Data shown:

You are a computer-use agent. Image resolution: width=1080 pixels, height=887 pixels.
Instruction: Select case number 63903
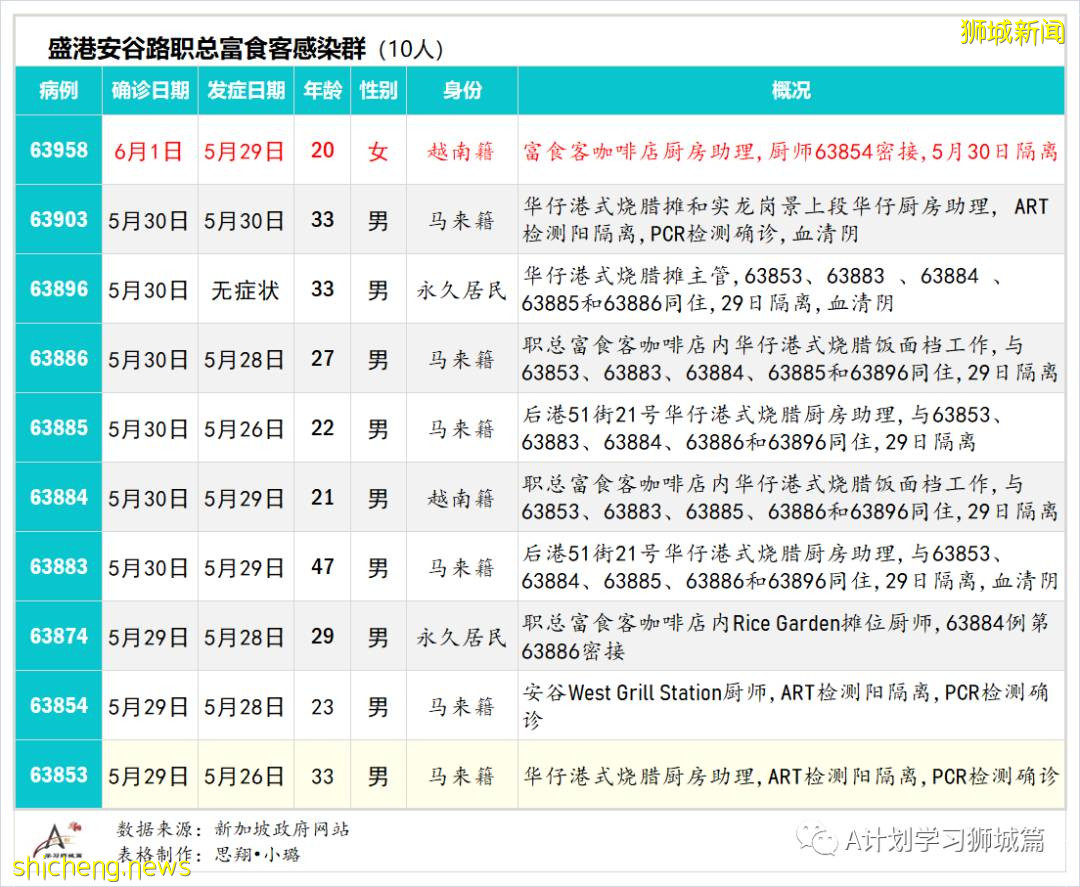[x=57, y=220]
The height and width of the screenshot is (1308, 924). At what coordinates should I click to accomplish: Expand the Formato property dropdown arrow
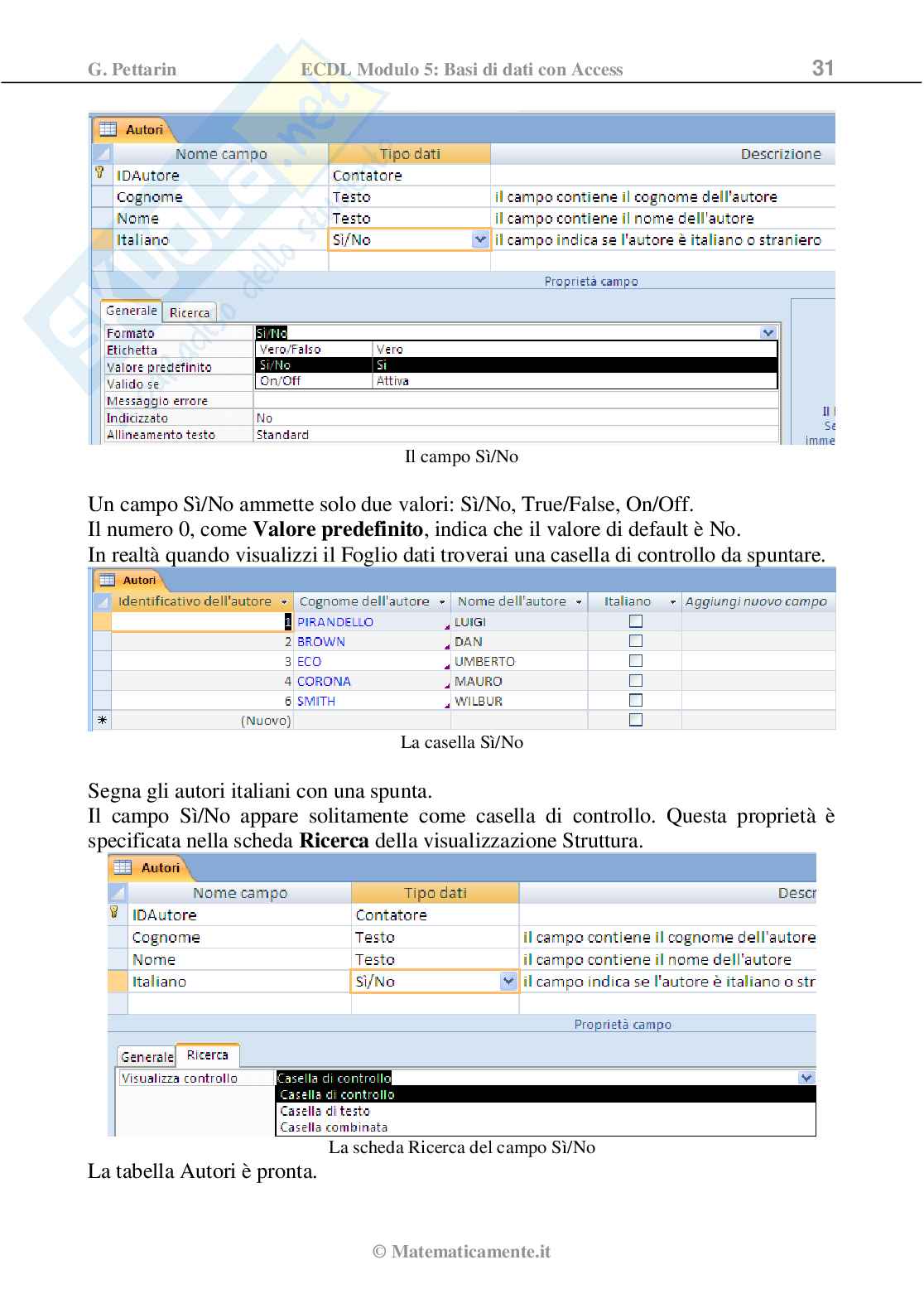[768, 333]
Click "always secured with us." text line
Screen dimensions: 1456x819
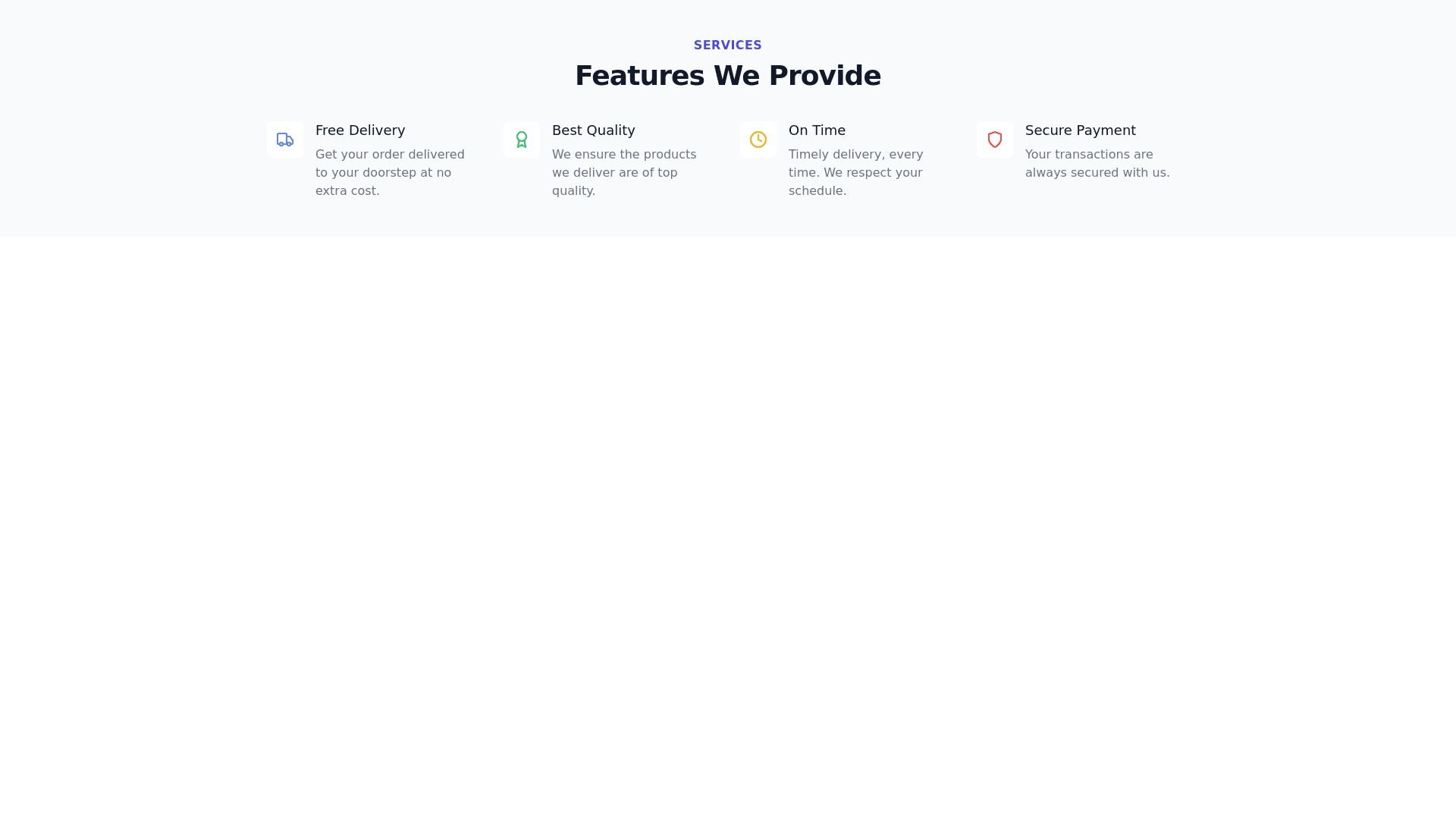click(1097, 173)
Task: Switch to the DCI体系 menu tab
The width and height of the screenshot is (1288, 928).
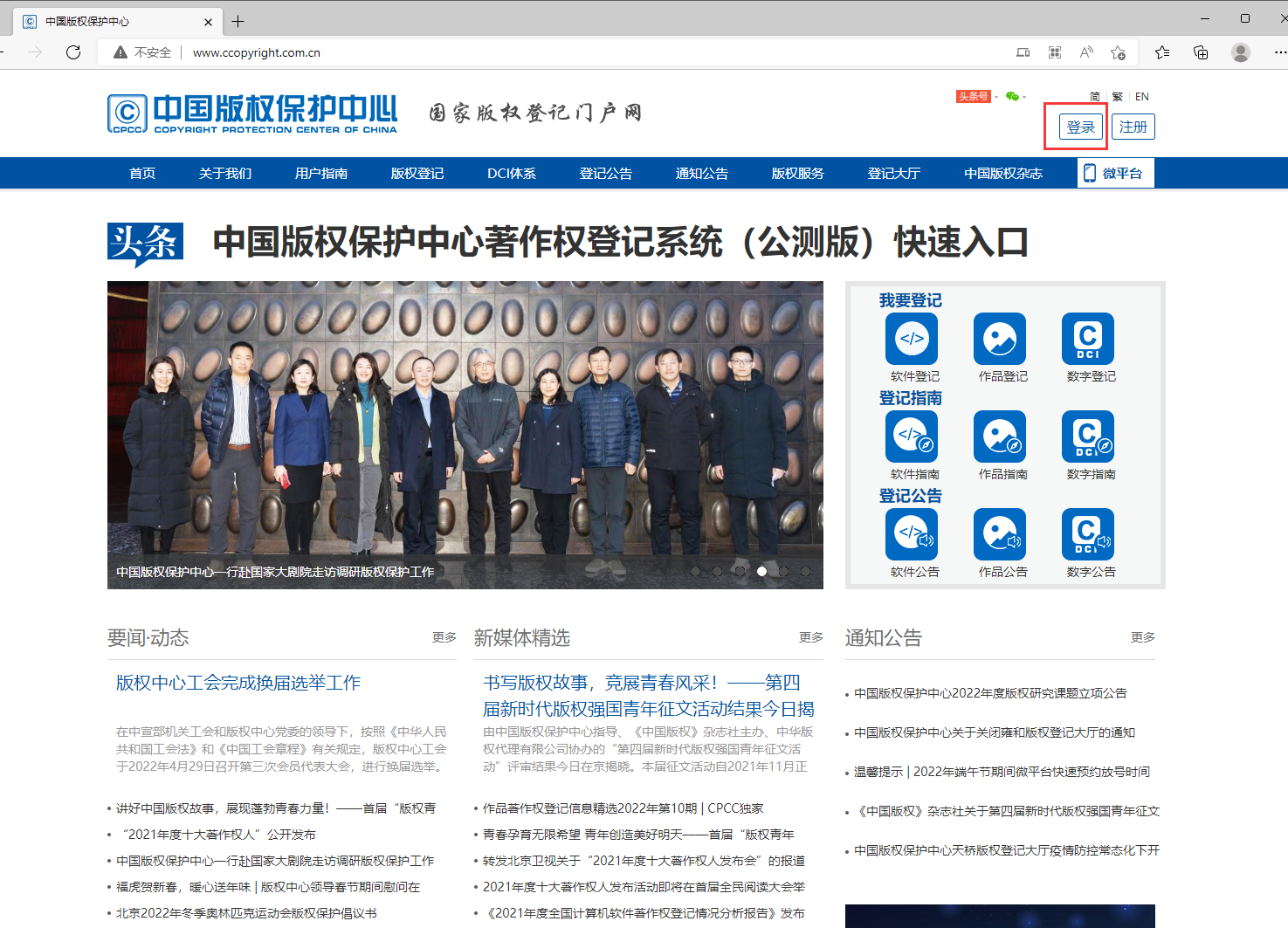Action: pos(512,173)
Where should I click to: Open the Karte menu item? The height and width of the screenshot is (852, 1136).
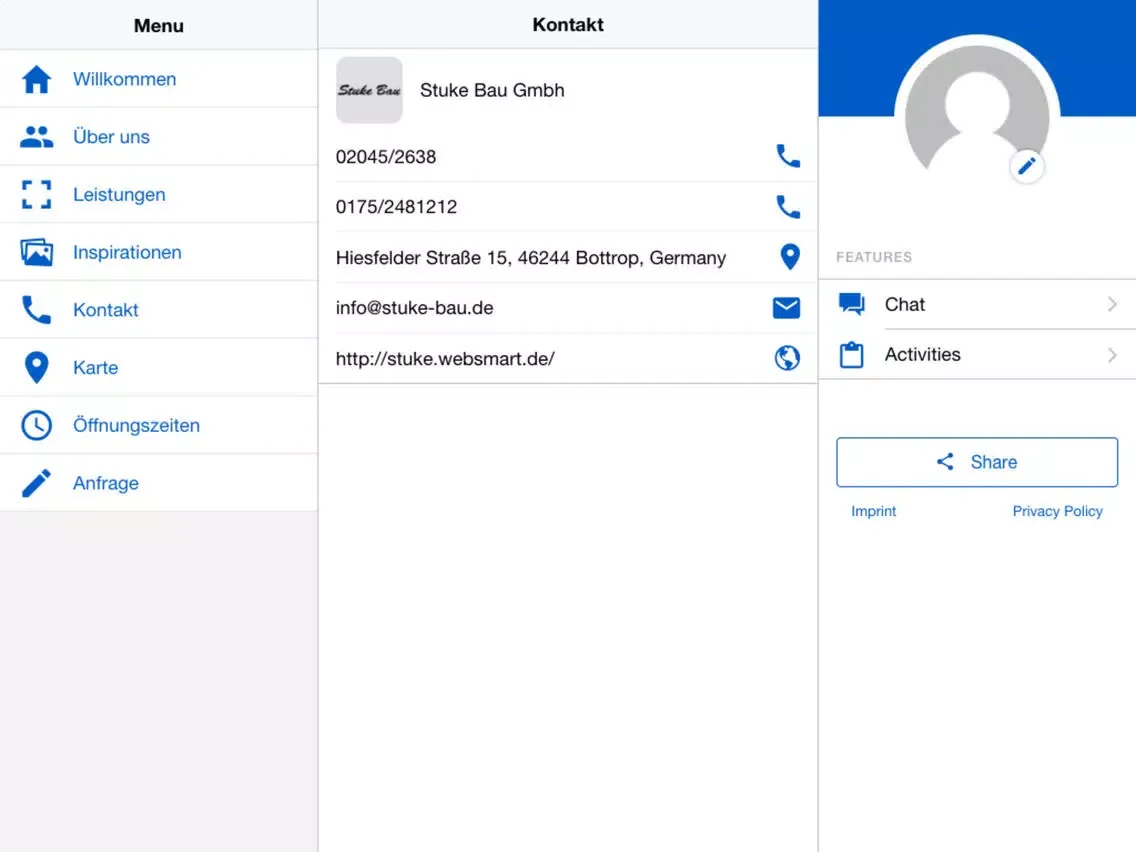(x=95, y=368)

Brief: Copy the listing above word for word, leaving out the pictures.

Task output:
You are a computer-use agent. Image resolution: width=1080 pixels, height=887 pixels.
Instruction: Select case number 63903
[x=57, y=220]
The height and width of the screenshot is (1308, 924). At what coordinates should I click to accomplish: Expand the Formato property dropdown arrow
[768, 333]
Click "always secured with us." text line
Screen dimensions: 1456x819
click(1097, 173)
Task: Switch to the DCI体系 menu tab
The width and height of the screenshot is (1288, 928).
Action: pos(512,173)
Where should I click to: Open the Karte menu item? The height and width of the screenshot is (852, 1136).
(x=95, y=368)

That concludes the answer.